MSF launches website revealing insights to its decisions to speak out on crises

October 3, 2013 – The international medical humanitarian organisation Doctors Without Borders/ Médecins Sans Frontières (MSF) is today launching an educational website, speakingout.msf.org, that provides unprecedented insight into its decisions during key humanitarian crises of the past 40 years.
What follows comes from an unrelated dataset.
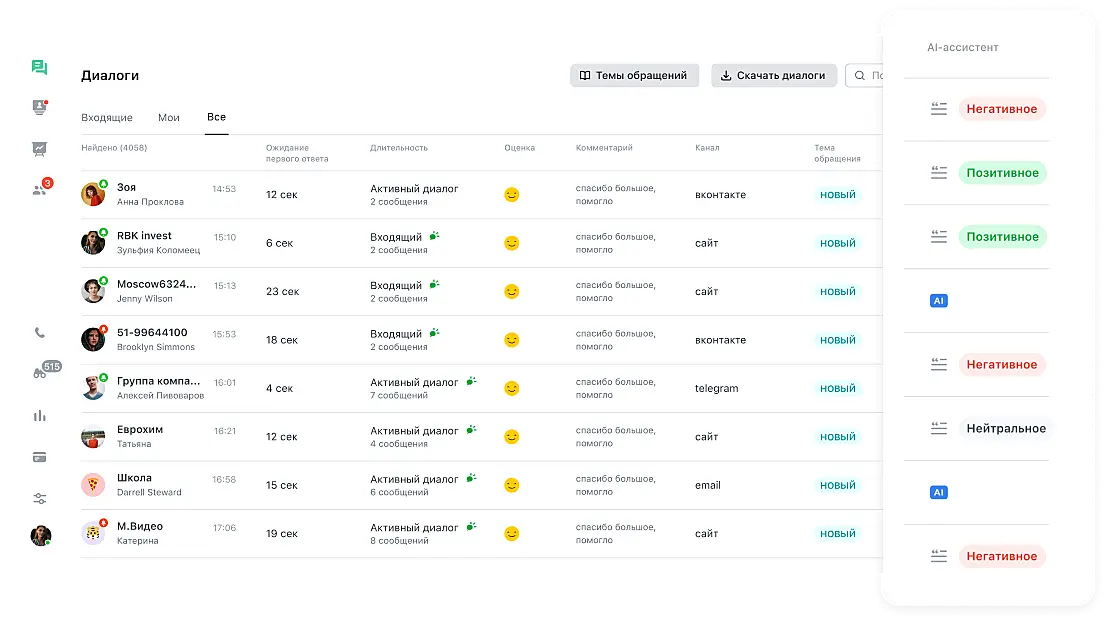1107x621 pixels.
Task: Click the user profile avatar in sidebar
Action: [x=40, y=535]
The first case study published on the website analyses MSF’s experience in Somalia during the early 1990s. The case study, titled Somalia 1992-1993: Civil War, Famine Alert and a UN ‘Military-Humanitarian’ Intervention, reflects on the organisation’s public positioning in response to the complex operational challenges to independent humanitarian action. Challenges included the development of public communications and advocacy as they occurred against the backdrop of intense civil war; inadequate surveillance and response to the crisis; the military-humanitarian interventions of the United Nations, and the U.S. commanded peacekeeping forces, in response to the nutritional crisis gripping Somalia at the time.

The first public release of its kind, this case study comes after MSF’s decision in August this year, to withdraw from Somalia after 22 years, due to the ongoing abuse and manipulation of humanitarian action. This withdrawal echoes MSF’s decision in 1993 to leave Somalia temporarily, due to the inability of authorities and the United Nations to secure the safety of humanitarian workers.

Dr Joanne Liu, International President of MSF says, “Somalia during the early 1990s was a watershed moment for MSF. For the first time it was forced to hire armed guards, and for the first time a military’s use of force was utilised by the international community to protect aid convoys and humanitarian workers from looters. As a result, MSF’s security and independence were completely challenged.”

The case study is describing the difficulties and dilemmas met by MSF during the first years that it was committed to helping the Somali people. As MSF was one of the few medical organisations in Somalia during the first year of the crisis, its testimonies drew international attention to the crisis. The case study documents MSF’s decision to criticise the UN peacekeepers’ rules of engagement, and the political and operational consequences of doing so. The Somalia case study is one of 10 retrospective studies that will be gradually added to the site over the next year.

The Speaking Out Case Studies website will make public, for the first time, case studies that document MSF’s internal reflections on crises that forced the organisation to take a public stance, such as the Ethiopian famine in 1985 and the Rwandan genocide in 1994. The case studies illuminate the dynamics of MSF’s humanitarian response to the dilemmas raised in each crisis.

Dr Liu says that the case studies are based on extensive interviews with MSF fieldworkers who were on the ground at the time and key staff in its headquarters. “MSF has a strong tradition of collective—rather than top-down—decision-making. Our choices at critical moments are based on internal confrontation of analysis and ideas. We want to be open about how key decisions on our positioning in the most complex crises have been made; this will be fascinating reading for all observers of humanitarian action.”

Each case study has been developed through the editing and montage of MSF archives and interviews, in addition to media reports, press releases and internal correspondence and documentation. Hard copies of the studies can be obtained through MSF offices, but through the Speaking Out website MSF’s internal reflections are now becoming more easily available to larger audiences.